C1939 is for an electrical problem in the Deactivator Switch (Brake Pressure Switch) circuit. The DS screws into the front of the brake master cylinder and is involved in the operation of the speed control (many Ranger years) and the ABS (2001~2003 Ranger only).

The Deactivator Switch was subject to recall for 2001MY Ranger as well as several other model years and also other Ford vehicle lines. In service, the diaphragm in the OE Deactivator Switch may rupture and leak conductive brake fluid internally onto the switch contacts, thus providing a path to ground through the fluid in the brake master cylinder . Worst case scenario is overheating of the flammable fluid leading to a vehicle fire. Depending on the year and vehicle line, this can even happen when the ignition switch is in the "OFF" position and the vehicle has been left unattended for several hours or days.  

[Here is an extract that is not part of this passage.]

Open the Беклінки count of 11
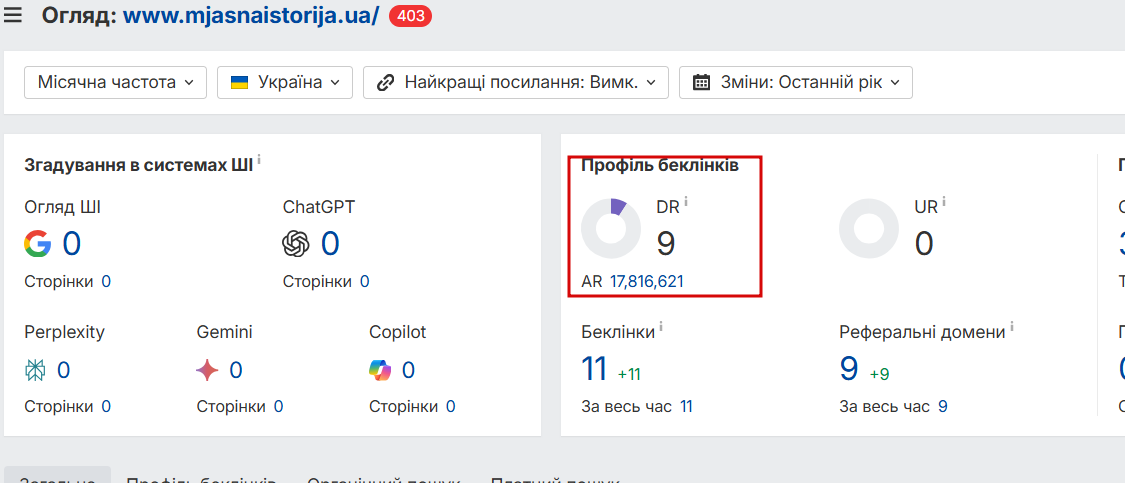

The recall repair for 2001 Ranger consists of a replacement Deactivator Switch (from a different vendor) and a small patch harness which contains a dedicated 2A fuse for the DS circuit. (2003 and later Rangers had the fused circuit integrated into the original harness and fuse panel.)

If the recall action has not yet been performed, I would start by having it done immediately (Recalls stay in effect indefinitely).

If the recall has already been done, I would first check the condition of the patch harness connectors and fuse. Then move on to the Deactivator Switch itself.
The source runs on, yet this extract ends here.